Research

Photos of Joe Krajcik speaking to groups of people at meetings

CREATE for STEM Institute teams conduct research that focuses on impactful projects in undergraduate education through Discipline-Based Educational Research (DBER). We design innovative K-16 science curricula and investigate the effects of new teaching methods on student learning, engagement, and community impact, with our work increasingly incorporating artificial intelligence to enhance support for teachers and learners. We are leaders in STEM assessment design and professional development for educators, collaborating with international partners in over a dozen countries.  CREATE fosters new talent, provides seed money for initial work and supports the grant writing process.  Our goal is for CREATE to be a hub for the exchange of information and ideas!

 

 

Publications

The relationships between elementary students' knowledge-in-use performance and their science achievement

This longitudinal study examines the relationship between students' knowledge-in-use performance and their performance on third-party designed summative tests within a coherent and equitable learning environment. Focusing on third-grade students across three consecutive project-based learning (PBL) units aligned with the Next Generation Science Standards (NGSS), the study includes 1067 participants from 23 schools in a Great Lakes state. Two-level hierarchical linear modeling estimates the effects of post-unit assessments on end-of-year summative tests.
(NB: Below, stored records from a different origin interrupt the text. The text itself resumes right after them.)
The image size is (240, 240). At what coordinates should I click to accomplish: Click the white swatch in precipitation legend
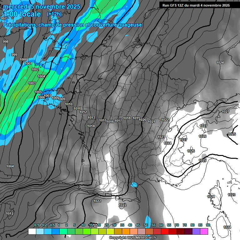pos(32,231)
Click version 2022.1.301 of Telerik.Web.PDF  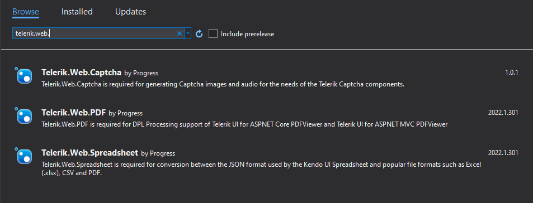pos(503,113)
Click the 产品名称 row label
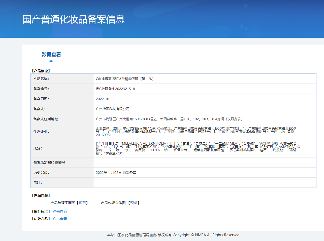The height and width of the screenshot is (241, 324). point(41,79)
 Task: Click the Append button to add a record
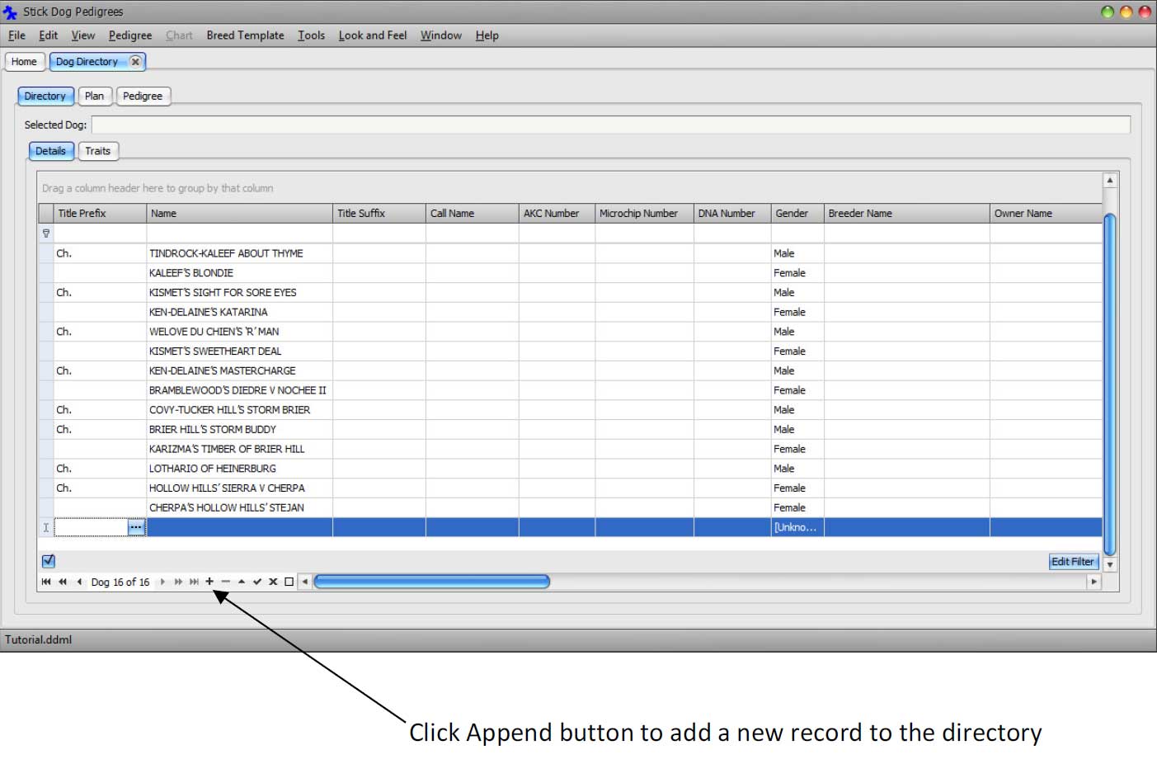(209, 582)
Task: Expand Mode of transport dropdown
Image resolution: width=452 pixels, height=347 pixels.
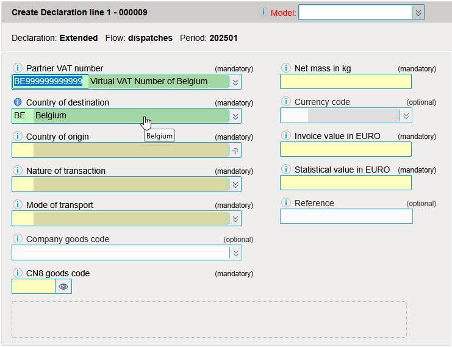Action: [x=235, y=218]

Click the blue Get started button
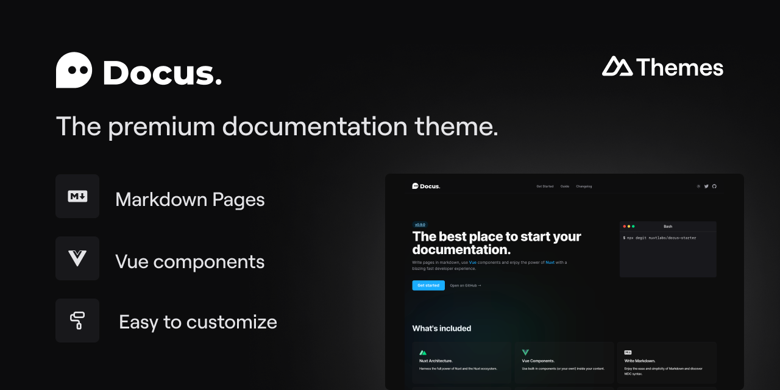tap(428, 285)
Creating and Using Instructionally Supportive Assessments in NGSS Classrooms

Far from being just another set of guidelines, this step-by-step approach provides a pathway for creating tasks that will support, engage, and encourage students in Next Generation Science Standards (NGSS) classrooms. Built with the NGSS in mind, the design process is centered around the three dimensions of science learning: disciplinary core ideas, crosscutting concepts, and science and engineering practices.

Developing Rubrics for AI Scoring of NGSS Learning Progression-based Scientific Models

The Framework for K-12 Science Education recognizes modeling as an essential practice for building deep understanding of science. Modeling assessments should measure the ability to integrate Disciplinary Core Ideas and Crosscutting Concepts. Machine learning (ML) has been utilized to score and provide feedback on open-ended Learning Progression (LP)-aligned assessments. Analytic rubrics have been shown to be easier to evaluate the validity of ML-based scores. A possible drawback of using analytic rubrics is the potential for oversimplification of integrated ideas.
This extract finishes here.